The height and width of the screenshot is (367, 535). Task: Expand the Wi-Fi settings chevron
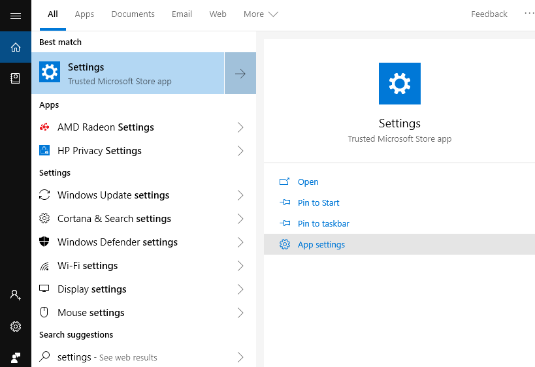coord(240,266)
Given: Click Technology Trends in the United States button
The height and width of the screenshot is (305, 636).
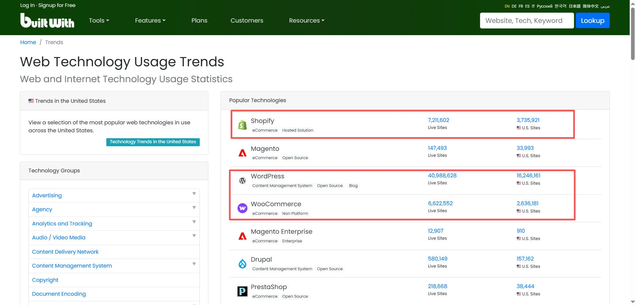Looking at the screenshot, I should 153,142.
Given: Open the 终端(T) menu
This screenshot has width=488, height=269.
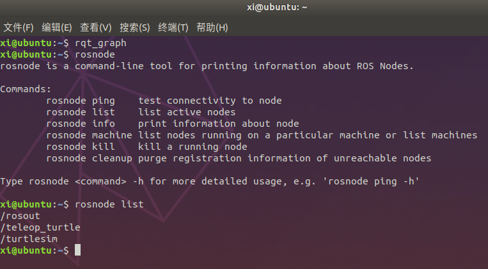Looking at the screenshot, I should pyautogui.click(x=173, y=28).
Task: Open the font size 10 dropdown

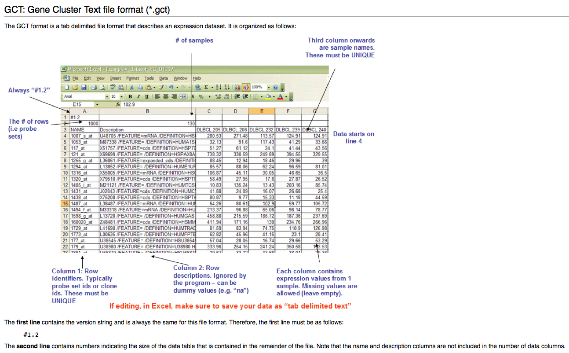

Goal of the exercise ::
Return, unchanged, the rows from the line containing "Given: Open the 终端(T) menu" through the end of the rows above, including both ends, and leave the pictures out.

Task result ::
Given: Open the 终端(T) menu
This screenshot has width=488, height=269.
Looking at the screenshot, I should pyautogui.click(x=173, y=28).
Task: Open the font size 10 dropdown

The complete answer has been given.